The attached Law & Liberty article on the Fed’s financials is a bit wonkish, but in a nutshell the Fed has run such huge operating losses over the last 18 months that it has burned through its capital reserves and now has negative capital.

Fed watchers have published suggestions that the Fed recapitalize by calling on member banks for a new capital infusion and even proposing the U.S. Treasury buy new shares in the Fed (i.e. a partial nationalization).

And just what would happen to a normal private bank that burned through its entire capital base?

For one, no bank would ever be allowed to lose so much money that its capital position reaches zero to begin with, let alone turns negative.

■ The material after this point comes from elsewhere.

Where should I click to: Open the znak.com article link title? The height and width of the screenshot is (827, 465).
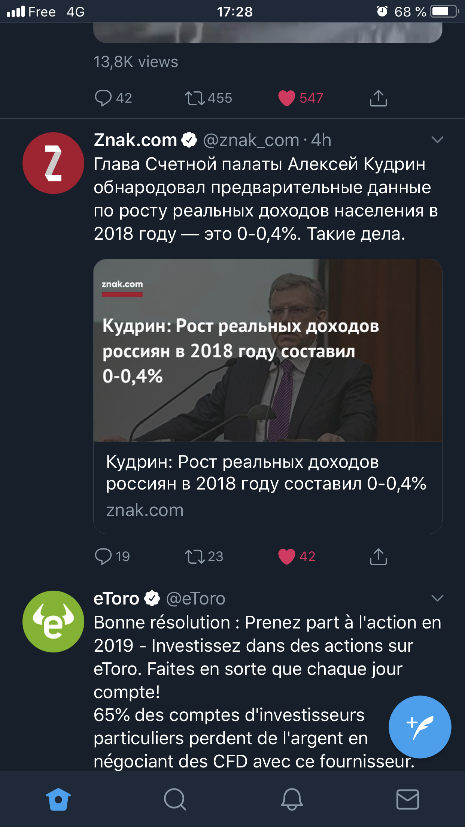(x=266, y=473)
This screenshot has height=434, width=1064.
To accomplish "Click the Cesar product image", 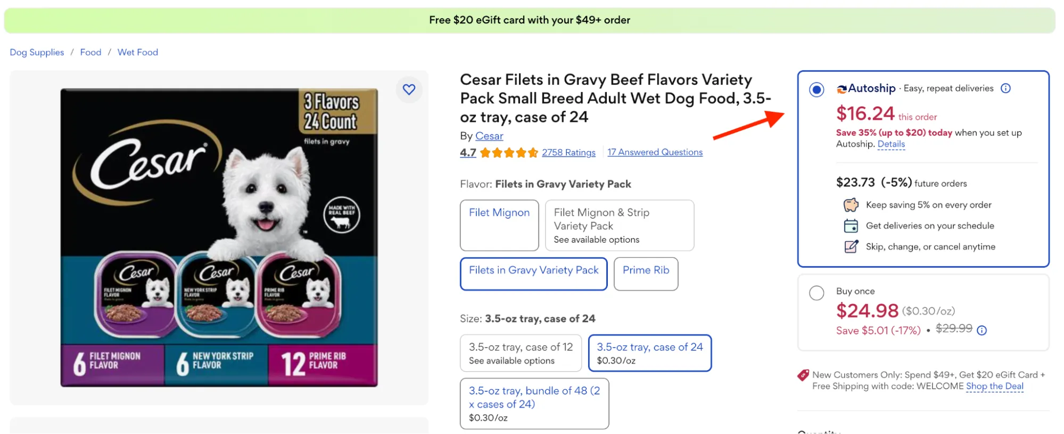I will coord(219,237).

If any commercial bank’s capital reserves fall below 6% of its risk-weighted assets (known commonly as its Tier 1 Risk-Based Capital Ratio) then regulators—such as the FDIC, OCC, and ironically the Fed itself—will typically order its management to take “corrective actions,” meaning raise more capital by selling new shares to investors or selling off assets for cash such as branch offices, a nonbanking division like wealth management or insurance, or its investment stake(s) in other companies.

If a commercial bank’s capital falls further to below 4% of risk-weighted assets the regulators will usually move in and shut it down or more commonly take it over and search for a stronger firm to buy it. They don’t want the bank’s sudden failure, particularly a larger bank’s failure, to present a risk to the financial system.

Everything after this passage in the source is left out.